What we’re tracking on 14 September 2017
The report card is in: The economy grew 4.2% in FY2016-17, according to figures released by the Planning Ministry and covered by Reuters. Growth in the fourth quarter of the fiscal year came at 5%, up from 4% a year earlier. The final figures appear to be an upward revision from the preliminary figures released about ten days ago showing fourth quarter GDP growing by 4.9%.
Meanwhile, Egypt’s funding gap for the current fiscal year is expected ring in at about USD 12 bn, Finance Minister Amr El Garhy tells Daily News Egypt. This is a significant reduction from the USD 34-35 bn the ministry had projected for FY2017-18 when it first launched the economic reform program last year, said El Garhy. The funding gap for next fiscal year should hover at around USD 12-14 bn, he added.
This comes as CAPMAS reported that Egypt’s non-oil industrial output jumped 29.2% y-o-y in 4Q2016 to EGP 114.3 bn,Al Shorouk reports. Food products, which accounted for 13.7% of overall output, grew to EGP 25.2 bn, while steel production rose to EGP 10.8 bn.
We’re making a cameo in the investigation into US President Donald Trump’s ties to Russia: Democratic lawmakers are investigating whether former national security adviser Michael Flynn secretly promoted a US-Russian project to build nuclear reactors in the Middle East, including in Egypt. Flynn had reportedly flown to Egypt in 2015 to get the government to slow the signing of the Dabaa nuclear contracts to consider the alternative US-Russian proposal to have its nuclear program run by a consortium of companies from the US, Russia and other European nations and funded by the GCC. We have more on the story in the Speed Round.
President Abdel Fattah El Sisi will be attending the opening ceremony of the Alliance for Financial Inclusion’s 2017 Global Policy Forum in Sharm El Sheikh, which is being hosted by the Central Bank of Egypt. At dispatch time, the president was scheduled to give a keynote address. Central bank governor Tarek Amer and Prime Minister Sherif Ismail will also be speaking at the opening ceremony. Today’s session is set to see the signing of the Financial Inclusion in the Arab Region Initiative (FIARI). A pre-recorded speech by Deputy Governor of the Bank of England and the incoming director of the London School of Economics Nemat Shafik is also on the agenda, which you can view (pdf).
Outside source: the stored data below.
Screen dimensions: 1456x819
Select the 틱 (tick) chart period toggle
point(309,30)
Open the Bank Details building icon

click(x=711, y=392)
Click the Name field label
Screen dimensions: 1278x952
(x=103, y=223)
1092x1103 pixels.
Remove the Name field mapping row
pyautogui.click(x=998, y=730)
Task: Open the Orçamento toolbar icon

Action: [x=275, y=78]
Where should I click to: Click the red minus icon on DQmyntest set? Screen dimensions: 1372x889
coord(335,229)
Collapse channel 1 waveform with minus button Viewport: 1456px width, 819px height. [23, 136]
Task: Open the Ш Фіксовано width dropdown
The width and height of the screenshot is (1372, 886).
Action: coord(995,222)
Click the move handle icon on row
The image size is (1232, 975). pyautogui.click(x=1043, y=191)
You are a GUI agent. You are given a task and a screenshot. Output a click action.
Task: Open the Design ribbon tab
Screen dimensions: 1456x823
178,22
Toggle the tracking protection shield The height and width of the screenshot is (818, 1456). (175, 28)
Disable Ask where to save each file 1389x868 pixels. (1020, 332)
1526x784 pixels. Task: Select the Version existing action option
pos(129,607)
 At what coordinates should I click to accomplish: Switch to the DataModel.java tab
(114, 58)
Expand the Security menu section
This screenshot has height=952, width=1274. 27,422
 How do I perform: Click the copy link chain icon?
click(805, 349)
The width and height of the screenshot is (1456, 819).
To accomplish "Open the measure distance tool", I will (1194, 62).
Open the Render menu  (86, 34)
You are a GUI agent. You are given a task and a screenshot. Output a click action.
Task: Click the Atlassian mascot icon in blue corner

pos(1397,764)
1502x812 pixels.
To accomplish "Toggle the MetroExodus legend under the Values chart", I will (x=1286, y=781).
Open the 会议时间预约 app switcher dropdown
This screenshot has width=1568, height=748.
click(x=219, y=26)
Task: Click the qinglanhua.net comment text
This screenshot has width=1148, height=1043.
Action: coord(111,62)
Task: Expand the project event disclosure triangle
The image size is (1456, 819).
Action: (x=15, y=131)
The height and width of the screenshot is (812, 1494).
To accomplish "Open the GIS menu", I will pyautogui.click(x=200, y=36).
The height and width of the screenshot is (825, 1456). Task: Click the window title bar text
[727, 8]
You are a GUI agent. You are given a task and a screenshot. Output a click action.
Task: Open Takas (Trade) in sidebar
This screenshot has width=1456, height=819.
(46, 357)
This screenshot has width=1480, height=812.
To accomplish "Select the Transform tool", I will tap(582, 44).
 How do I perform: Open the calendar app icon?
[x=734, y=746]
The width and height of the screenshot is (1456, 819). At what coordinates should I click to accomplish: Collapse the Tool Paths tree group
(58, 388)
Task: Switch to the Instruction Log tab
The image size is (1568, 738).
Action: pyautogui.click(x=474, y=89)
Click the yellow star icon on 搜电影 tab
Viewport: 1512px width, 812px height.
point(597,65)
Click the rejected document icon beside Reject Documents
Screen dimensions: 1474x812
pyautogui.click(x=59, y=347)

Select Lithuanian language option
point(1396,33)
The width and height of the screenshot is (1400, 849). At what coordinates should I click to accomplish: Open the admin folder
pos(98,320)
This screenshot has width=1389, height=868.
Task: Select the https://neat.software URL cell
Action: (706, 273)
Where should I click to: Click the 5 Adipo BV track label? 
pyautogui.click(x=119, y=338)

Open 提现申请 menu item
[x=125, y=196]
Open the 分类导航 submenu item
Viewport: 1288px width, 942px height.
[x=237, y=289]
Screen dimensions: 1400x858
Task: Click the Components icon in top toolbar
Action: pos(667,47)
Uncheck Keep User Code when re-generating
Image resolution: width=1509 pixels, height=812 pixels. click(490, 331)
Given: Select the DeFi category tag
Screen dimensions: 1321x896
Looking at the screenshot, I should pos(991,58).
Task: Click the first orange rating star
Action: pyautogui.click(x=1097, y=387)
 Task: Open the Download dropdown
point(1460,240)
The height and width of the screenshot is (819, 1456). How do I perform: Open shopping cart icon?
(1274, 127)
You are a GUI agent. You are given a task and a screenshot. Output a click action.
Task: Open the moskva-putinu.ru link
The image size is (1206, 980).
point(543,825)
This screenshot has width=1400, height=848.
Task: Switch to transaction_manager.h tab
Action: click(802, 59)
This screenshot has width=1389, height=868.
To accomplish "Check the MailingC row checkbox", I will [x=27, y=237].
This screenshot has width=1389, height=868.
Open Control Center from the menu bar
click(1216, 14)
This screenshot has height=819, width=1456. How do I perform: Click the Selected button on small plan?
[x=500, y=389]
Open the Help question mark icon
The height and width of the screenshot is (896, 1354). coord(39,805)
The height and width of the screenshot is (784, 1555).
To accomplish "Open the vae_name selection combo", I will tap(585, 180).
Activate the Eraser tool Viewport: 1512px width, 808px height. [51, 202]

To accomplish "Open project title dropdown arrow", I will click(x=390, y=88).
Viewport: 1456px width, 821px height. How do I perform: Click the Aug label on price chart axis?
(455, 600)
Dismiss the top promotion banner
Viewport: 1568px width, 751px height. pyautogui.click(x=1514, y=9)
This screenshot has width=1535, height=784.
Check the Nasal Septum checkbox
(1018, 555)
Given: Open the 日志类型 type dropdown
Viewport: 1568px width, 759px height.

A meeting in Sudan today of technical experts from Egypt, Sudan, and Ethiopia to discuss the impact of the Grand Ethiopian Renaissance Dam on downstream countries might be a little frosty after Egyptian security forces reportedly arrested a group of Sudanese miners. It’s the second time miners have been arrested on Egyptian territory in under a year and comes with relations at a low point. Tensions continue to simmer over renewed territorial claims by Sudan over the Egypt’s Halayeb and Shalatin regions and a boycott by Sudan of Egypt’s agriculture goods.
Further afield: Is the bull run in the US of A coming to an end? With global equity and fixed income markets on a tear, “Fund managers are hoarding cash and buying protection against turbulence despite the S&P 500 rally this week becoming the second-strongest bull run in US history,” the Financial Times warns, saying Pimco and Pershing Square are “buying protection against turmoil” and Bridgewater’s Ray Dalio told an industry event last week that the world’s largest hedge fund group is “reducing our risk.”
Finally, as we slide into the weekend, the only thing that leaves us more conflicted than the approach of another birthday (oddly enough, two of us share the same day) is the notion that that means we’re “getting old.” As the New York Times put it this morning: “Most people wouldn’t say that a 38-year-old qualifies, but once you pass the median age of 37.8, you may statistically be considered ‘old.’” To help cope, read the Times’ “Feeling Older? Here’s How to Embrace It” and then head back to the archive for “Lessons on Aging Well, From a 105-Year-Old Cyclist.” consider adding weight lifting to your regimen: The Telegraph tells us it’s “the new running for the over-40s,” Men’s Health says folks will get the most bang for their buck from the “big” lifts, and one researcher found that “resistance training can reverse aspects of aging at the gene level.”